• [What you will do] Exactly as they stand, copy the lines from the one containing "Click the location = /50x.html line" to the final line of the data; leave out the pictures.

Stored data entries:
__________________________________________________

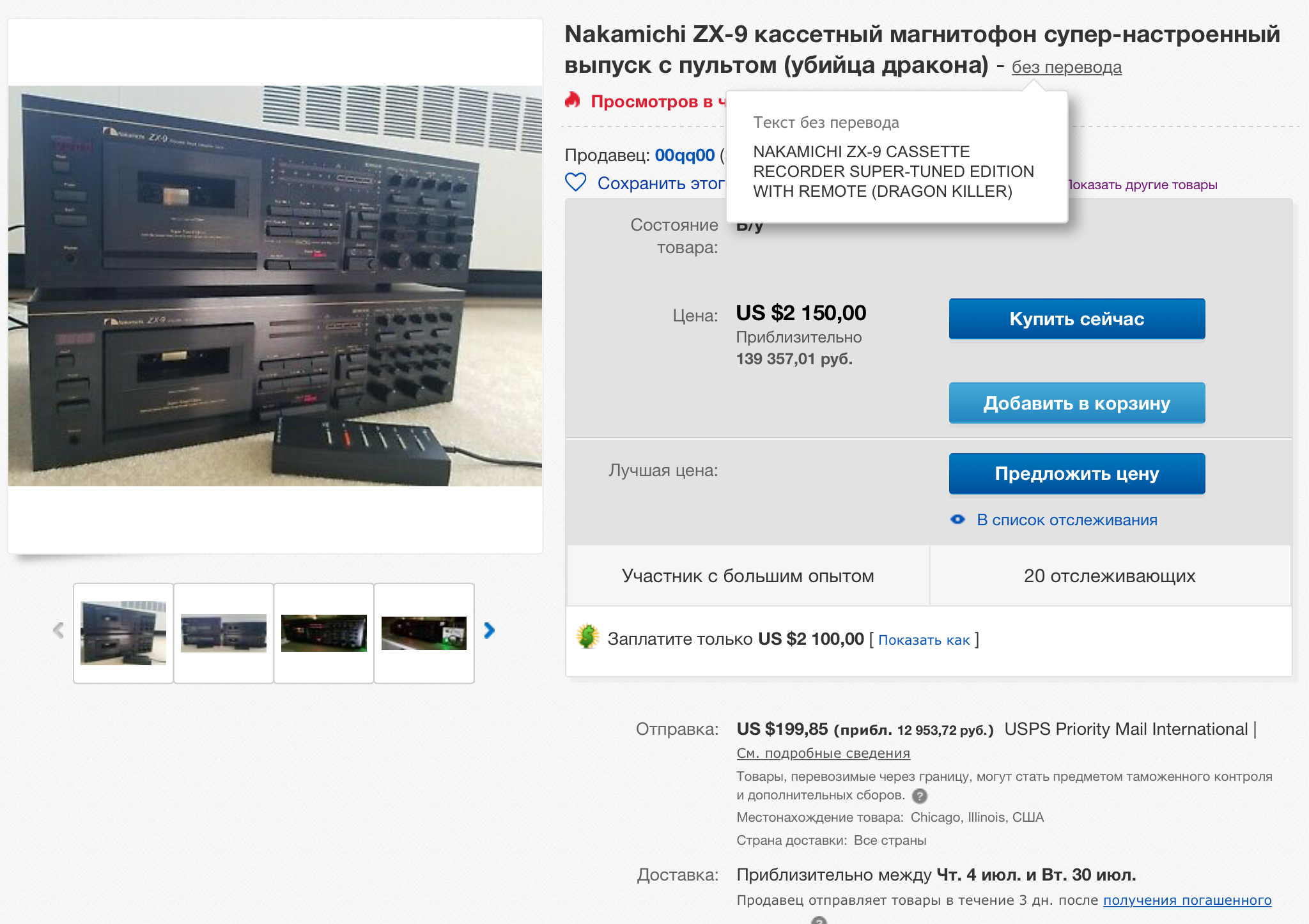Screen dimensions: 1309x924
Task: Select fourth thumbnail with green light
Action: tap(424, 633)
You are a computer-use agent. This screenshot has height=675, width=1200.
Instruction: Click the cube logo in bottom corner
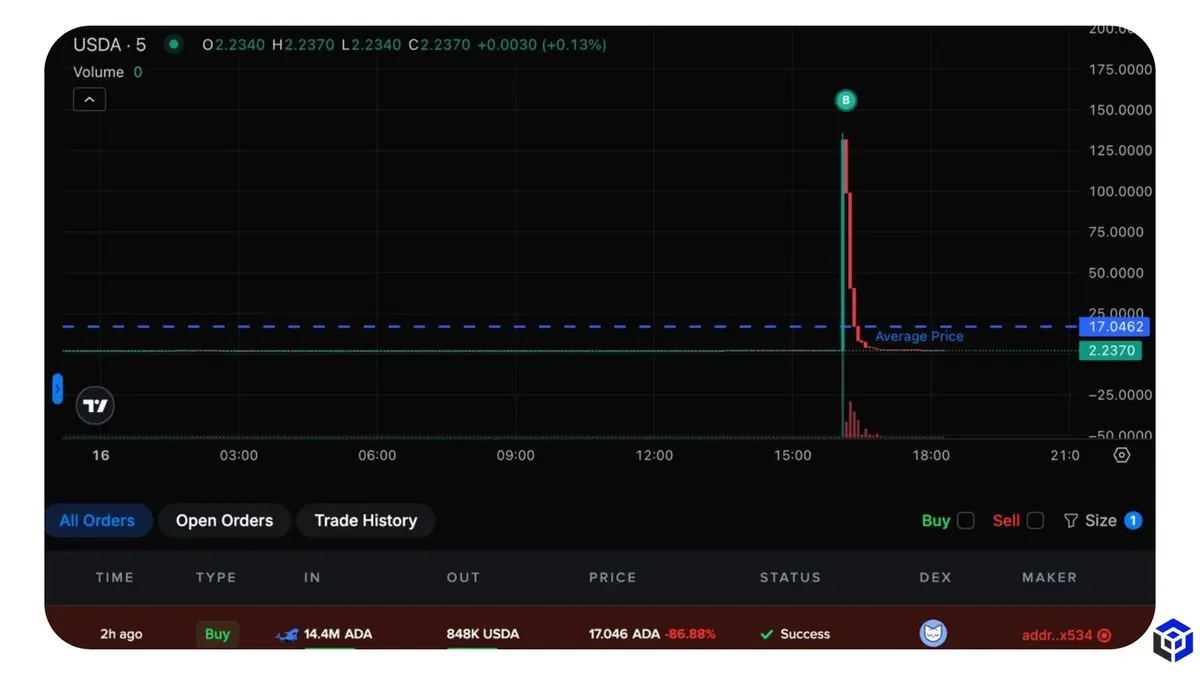[1172, 641]
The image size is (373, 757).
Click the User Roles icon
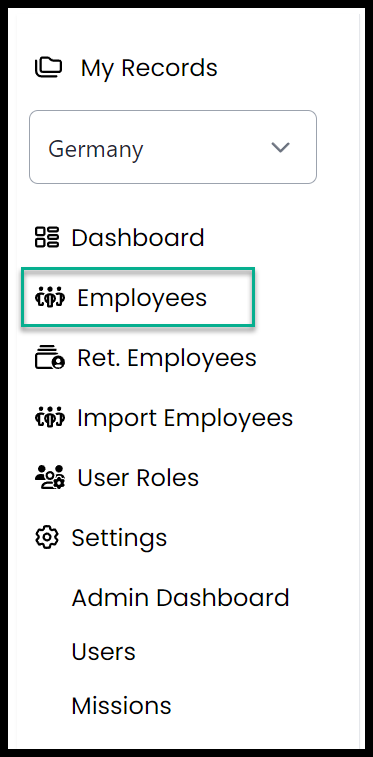(50, 477)
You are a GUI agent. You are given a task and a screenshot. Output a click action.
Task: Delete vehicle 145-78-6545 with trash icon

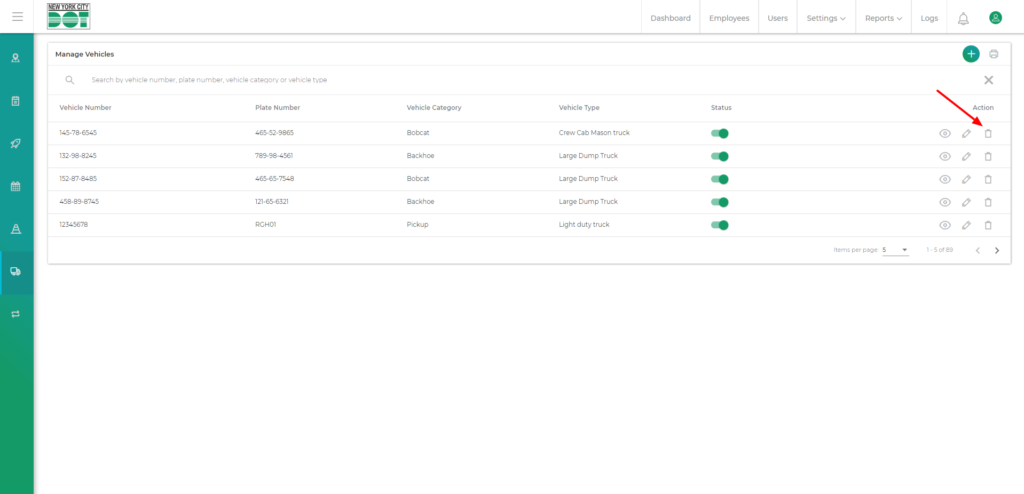(x=987, y=133)
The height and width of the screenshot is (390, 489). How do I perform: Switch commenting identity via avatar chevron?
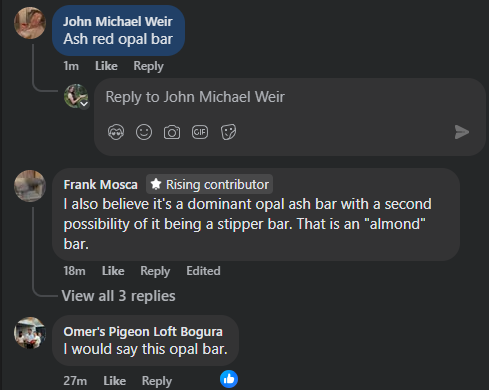84,104
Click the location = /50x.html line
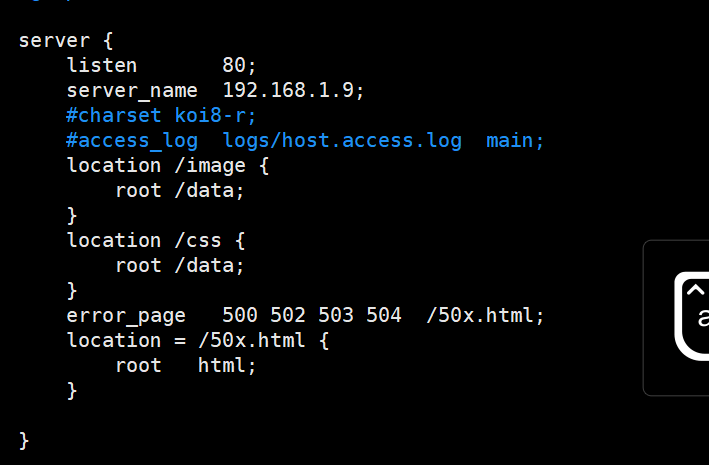Image resolution: width=709 pixels, height=465 pixels. click(x=198, y=341)

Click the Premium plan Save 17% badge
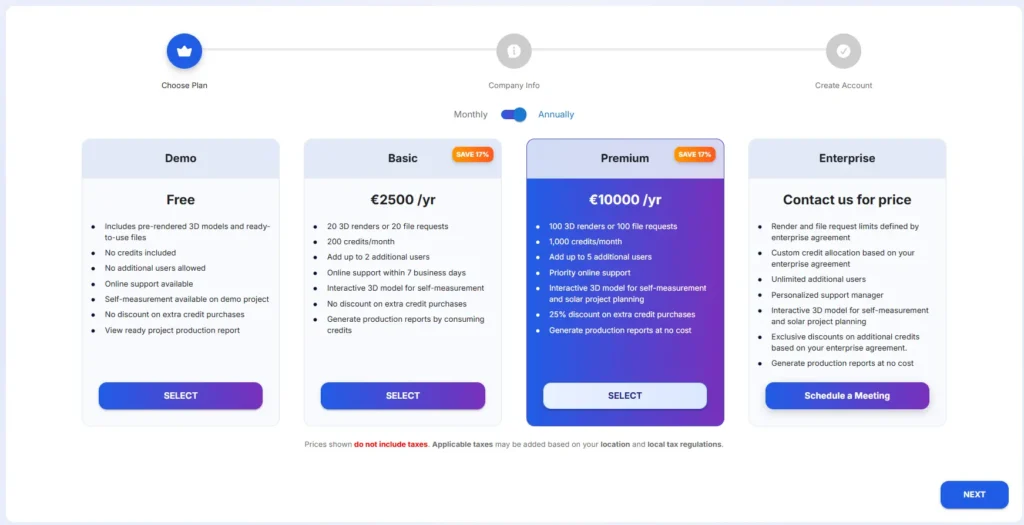[x=694, y=155]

__________________________________________________

• [Answer for this exercise]
Click the location = /50x.html line
Image resolution: width=709 pixels, height=465 pixels. click(x=198, y=341)

Click the Premium plan Save 17% badge
[x=694, y=155]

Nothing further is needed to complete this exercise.